Verse 9. Amid the terror of the storm Jehovah the Avenger descended, bending beneath his foot the arch of Heaven.
"He bowed the heavens also, and came down." He came in haste, and spurned everything which impeded his rapidity. The thickest gloom concealed his splendor, "and darkness was under his feet;" he fought within the dense vapors, as a warrior in clouds of smoke and dust, and found out the hearts of his enemies with the sharp sword of his vengeance.
Darkness is no impediment to God; its densest gloom he makes his tent and secret pavilion. See how prayer moves earth and Heaven, and raises storms to overthrow in a moment the foes of God's Israel. Things were bad for David before he prayed, but they were much worse for his foes as soon as the petition had gone up to Heaven. A trustful heart, by enlisting the divine aid, turns the tables on its enemies. If I must have an enemy let him not be a man of prayer, or he will soon get the better of me by calling in his God into the quarrel.
Verse 10. He mounted the cherubim and flew; he soared on the wings of the wind. There is inimitable grandeur in this verse. Under the Mosaic system the cherubim are frequently represented as the chariot of God.
Without speculating upon the mysterious and much-disputed subject of the cherubim, it may be enough to remark that angels are doubtless our guards and ministering friends, and all their powers are enlisted to expedite the rescue of the afflicted.
"He rode upon a cherub, and did fly." Nature also yields all her agents to be our helpers, and even the powers of the air are subservient!
"Yes, he flew upon the wings of the wind." The Lord comes flying when mercy is his errand, but he lingers long when sinners are being wooed to repent. The flight here pictured is as majestic as it is swift. As the eagle soars in easy grandeur with wings outspread, without violent flapping and exertion—so comes the Lord with majesty of omnipotence to aid his own.
Verse 11. He made darkness His secret place; His canopy around Him was dark waters, and thick clouds of the skies. The storm thickened, and the clouds pouring forth torrents of rain combined to form the secret chamber of the invisible but wonder-working God. "Pavilioned in impervious shade" faith saw him, but no other eye could gaze through the "thick clouds of the skies."
Blessed is the darkness which encurtains my God; if I may not see him, it is sweet to know that he is working in secret for my eternal good. Even fools can believe that God is abroad in the sunshine and the calm, but faith is wise, and discerns him in the terrible darkness and threatening storm.
Verse 12. From the brightness before Him, His thick clouds passed with hailstones and coals of fire. Suddenly the terrible artillery of Heaven was discharged; the brightness of lightning lit up the clouds as with a glory proceeding from him who was concealed within the cloudy pavilion; and volleys of hailstones and coals of fire were hurled forth upon the enemy. The lightnings seemed to cleave the clouds and kindle them into a blaze, and then hailstones and flakes of fire with flashes of terrific grandeur terrified the sons of men.

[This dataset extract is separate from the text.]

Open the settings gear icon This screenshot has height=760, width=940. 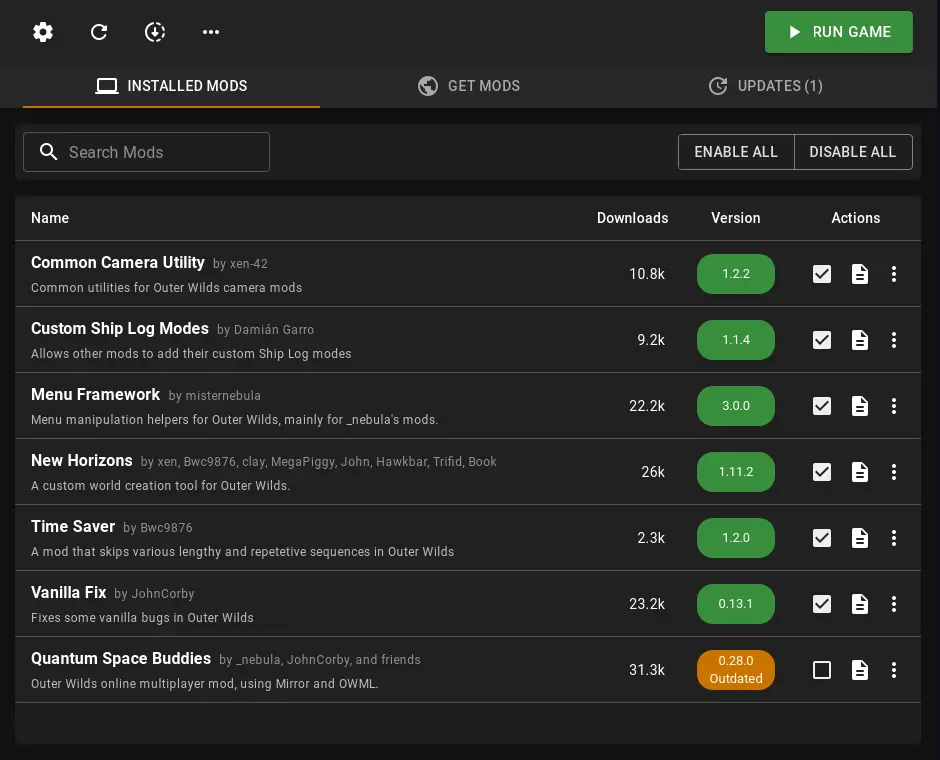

Verse 13. Over all this splendor of tempest pealed the dread thunder. "The Lord also thundered in the heavens, and the Highest gave his voice." Fit accompaniment for the flames of vengeance. How will men bear to hear it at the last when addressed to them in proclamation of their doom, for even now their hearts are in their mouths if they do but hear it muttering from afar?
In all this terror David found a theme for song, and thus every believer finds even in the terrors of God a subject for holy praise.

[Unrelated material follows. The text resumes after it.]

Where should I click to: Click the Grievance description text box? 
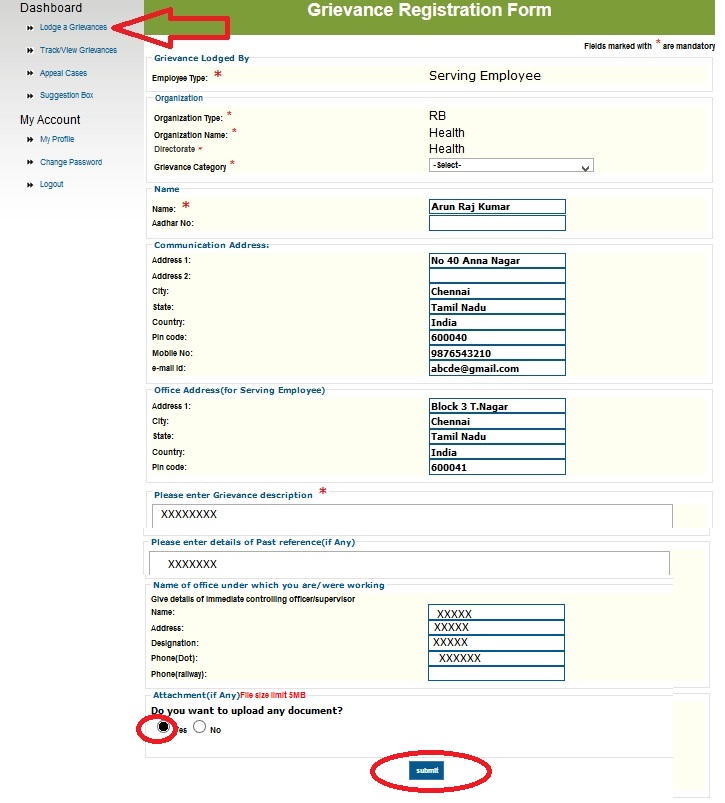point(412,515)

"Hailstones and coals of fire" are twice mentioned to show how certainly they are in the divine hand, and are the weapons of Heaven's vengeance. Horne remarks that "every thunderstorm should remind us of that exhibition of power and vengeance, which is hereafter to accompany the general resurrection." May it not also assure us of the real power of him who is our Father and our friend, and tend to assure us of our safety while he fights our battles for us. The prince of the power of the air is soon dislodged when the cherubic chariot is driven through his dominions; therefore let not the legions of Hell cause us dismay. He who is with us is greater than all those who are against us.

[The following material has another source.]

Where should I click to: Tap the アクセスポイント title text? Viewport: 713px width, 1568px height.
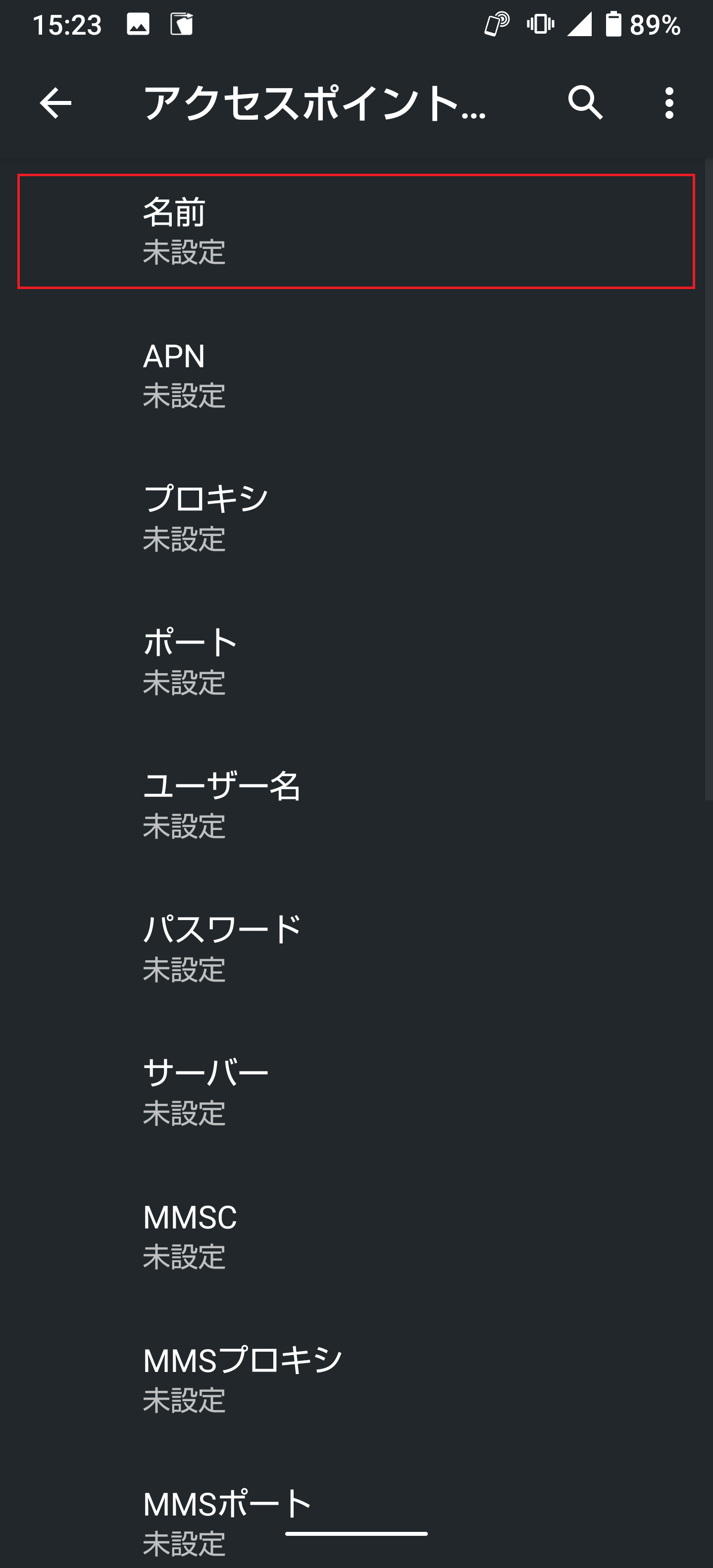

Verse 14. He sent out His arrows and scattered the foe; Lightnings in abundance, and He vanquished them. The lightnings were darted forth as forked arrows upon the hosts of the foe, and speedily "vanquished them." Boastful sinners prove to be great cowards when Jehovah enters the lists with them. They despise his words, and are very tongue-valiant—but when it comes to blows they fly apace.
The glittering flames, and the fierce bolts of fire "vanquished them." God is never at a loss for weapons. Woe be unto him who contends with his Maker! God's arrows never miss their mark! They are feathered with lightning, and barbed with everlasting death. Fly, O sinner, to the rock of refuge before these arrows stick fast in your soul!
Verse 15. Then the channels of the sea were seen, the foundations of the world were uncovered at Your rebuke, O LORD, at the blast of the breath of Your nostrils. So tremendous was the shock of God's assault in arms that the order of nature was changed, and the bottoms of rivers and seas were laid bare.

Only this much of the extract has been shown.